July 15, 2022

Second quarter GDP growth will be released on Thursday morning, July 28 – the day after the FOMC meeting.  For what it is worth, we expect 0.5% GDP growth in that quarter.  But combining that growth rate with a 1.6% decline in the first quarter paints a picture of an economy that is in trouble.  But is the economy as weak as the GDP growth rates suggest?  No.  Will anemic first half growth throw a wrench into the Fed’s series of planned increases in the funds rate?  No.  How high might the funds rate need to climb to slow the pace of economic expansion enough so that inflation retreats to the desired 2.0% pace?  We are thinking 5.0% (or higher)  which is significantly above the 3.8% funds rate the Fed currently anticipates at the end of next year.

Everybody seems convinced that we are either already in or soon will be in a recession.  If they are right, the economy should slow enough to bring down inflation and rates will not need to go much higher.  We think they are being far too pessimistic about the economy.  An unwritten rule in the world of economic forecasting is never underestimate the strength and resilience of the U.S. economy.

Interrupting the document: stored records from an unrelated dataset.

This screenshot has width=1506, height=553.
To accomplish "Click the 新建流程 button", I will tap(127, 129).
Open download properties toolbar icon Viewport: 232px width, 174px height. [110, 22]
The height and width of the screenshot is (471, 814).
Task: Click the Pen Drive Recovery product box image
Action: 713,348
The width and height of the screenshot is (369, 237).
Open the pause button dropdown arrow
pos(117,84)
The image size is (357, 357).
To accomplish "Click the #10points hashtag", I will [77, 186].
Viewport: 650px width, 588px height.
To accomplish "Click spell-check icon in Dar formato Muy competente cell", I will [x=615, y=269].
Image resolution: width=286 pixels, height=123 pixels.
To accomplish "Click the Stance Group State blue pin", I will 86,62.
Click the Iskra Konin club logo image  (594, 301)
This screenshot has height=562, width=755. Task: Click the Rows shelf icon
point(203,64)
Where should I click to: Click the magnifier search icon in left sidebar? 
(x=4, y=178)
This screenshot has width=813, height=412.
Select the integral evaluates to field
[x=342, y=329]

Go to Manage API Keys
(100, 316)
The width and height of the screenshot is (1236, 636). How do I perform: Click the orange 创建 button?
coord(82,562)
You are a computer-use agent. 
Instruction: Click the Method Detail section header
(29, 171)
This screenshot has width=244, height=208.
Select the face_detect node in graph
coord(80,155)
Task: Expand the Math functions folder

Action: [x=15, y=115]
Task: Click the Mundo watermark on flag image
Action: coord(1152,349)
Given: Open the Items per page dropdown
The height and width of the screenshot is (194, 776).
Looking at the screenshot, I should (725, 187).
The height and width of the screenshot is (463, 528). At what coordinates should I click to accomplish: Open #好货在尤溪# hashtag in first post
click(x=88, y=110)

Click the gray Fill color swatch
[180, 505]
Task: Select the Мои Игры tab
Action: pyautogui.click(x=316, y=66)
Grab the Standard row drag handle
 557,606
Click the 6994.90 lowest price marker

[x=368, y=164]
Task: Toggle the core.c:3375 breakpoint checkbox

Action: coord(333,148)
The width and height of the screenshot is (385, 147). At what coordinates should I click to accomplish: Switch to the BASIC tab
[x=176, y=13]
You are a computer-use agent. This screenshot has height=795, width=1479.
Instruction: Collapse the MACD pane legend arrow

With respect to the notion that we are already in a recession, the economy continues to crank out jobs.  Lots of them.  In a recession payroll employment declines.  Currently the economy is producing 375 thousand jobs per month with few signs of slowing.  Initial claims (layoffs) have risen somewhat but still remain very low.  Job openings have declined for two consecutive months, but the declines are moderate and they are falling from a record high level.  The labor market remains very tight and is unlikely to reverse course any time soon.

Industrial production declines in a recession.  Instead, it has risen steadily for the past year although it has leveled off in recent months.  As the supply chain difficulties recede there will be a tailwind for the economy for the rest  of this year and on into 2023.

The production manages indexes produced by the Institute for Supply Management for both the manufacturing and service sectors of the economy remain above the breakeven point of 50 through the month of June.  If the economy were in recession they would have dropped well below the 50 mark.

While second quarter GDP growth will look anemic, it is likely that more solid growth will be recorded in the second half of the year.  We are expecting growth in the second half of the year to average 2.5% as supply chain difficulties continue to abate.

We suspect that the Fed sees things the same way.  In mid-June they expected GDP growth for the year of 1.7%.  They already knew that first quarter growth had fallen by 1.6%.  That means that they expected GDP growth in the final three quarters of the year to average 2.8%.  While their forecast may have softened in the past month, nothing that has been released seems likely to have caused a wholesale downward revision.

On  the inflation front the CPI data for June revealed a 41-year high 9.1% increase in the past year.  The core CPI (excluding the volatile food and energy components) has risen 5.9% in the past year which sounds better, but it has accelerated in the past three months.   Inflation is an inescapable problem that is showing no sign of going away any time soon.

Thus, the combined expectation of solid economic growth in the second half of the year and long-lasting upward pressure on the inflation rate will force the Fed to maintain or accelerate its pace of tightening.  Thus, a 0.75% increase in the funds rate next week is probably the best bet.  But whatever the Fed does it is merely another step on the path to higher rates.  How high might the funds rate need to go to break the back of inflation?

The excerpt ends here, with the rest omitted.